Exercise input section start

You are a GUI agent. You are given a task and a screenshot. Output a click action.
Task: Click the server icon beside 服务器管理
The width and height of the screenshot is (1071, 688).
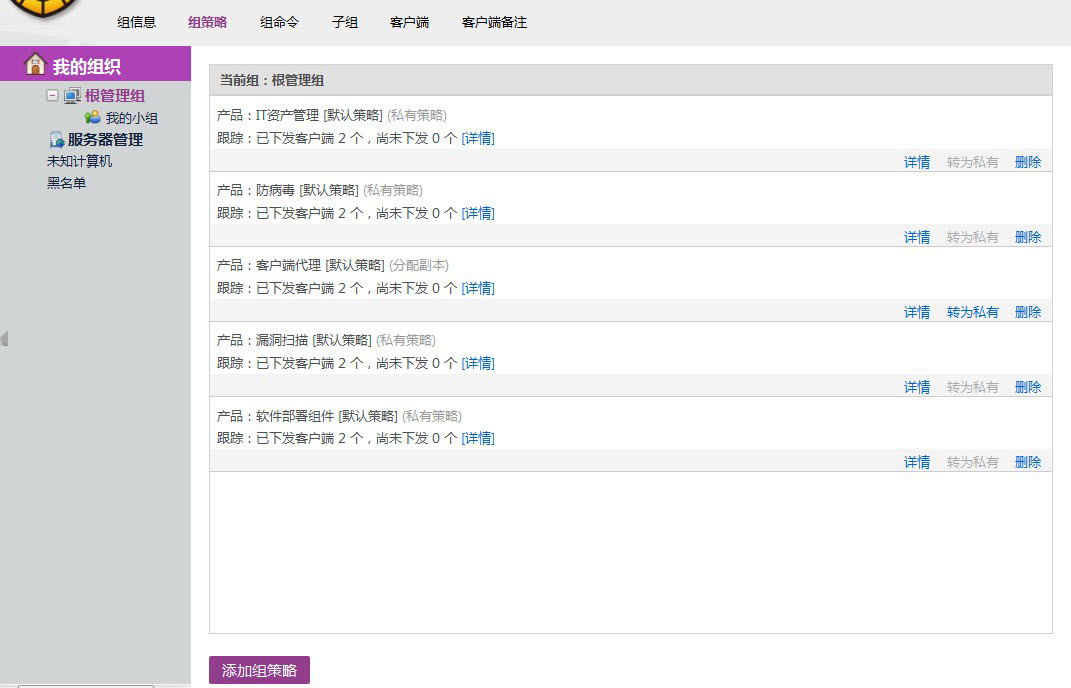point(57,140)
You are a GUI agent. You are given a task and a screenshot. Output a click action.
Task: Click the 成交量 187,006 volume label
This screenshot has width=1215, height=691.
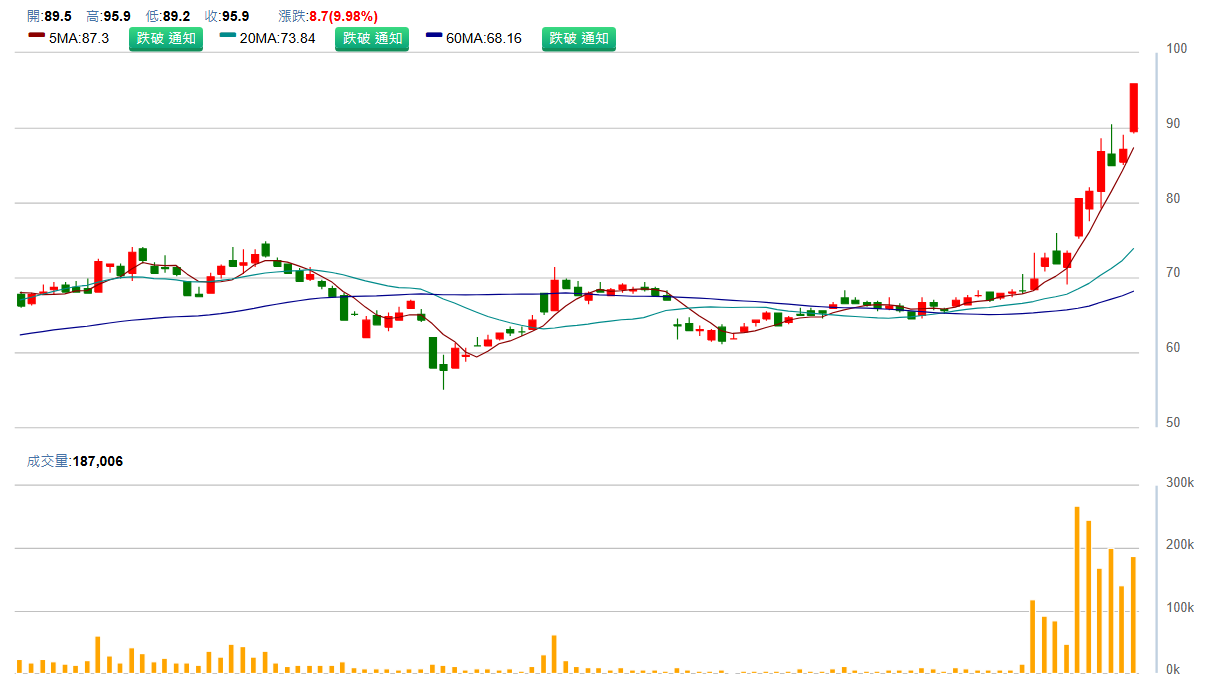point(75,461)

Exercise input section end

▶ [Task directions]
Repeat the listing above in full, exactly, and omit its pictures.

▶ [Response for this exercise]
You are a GUI agent. You are given a task and a screenshot. Output a click action.
Task: Click the server icon beside 服务器管理
The width and height of the screenshot is (1071, 688).
point(57,140)
You are a GUI agent. You are given a task and a screenshot. Output a click action.
Task: Click the 成交量 187,006 volume label
This screenshot has width=1215, height=691.
point(75,461)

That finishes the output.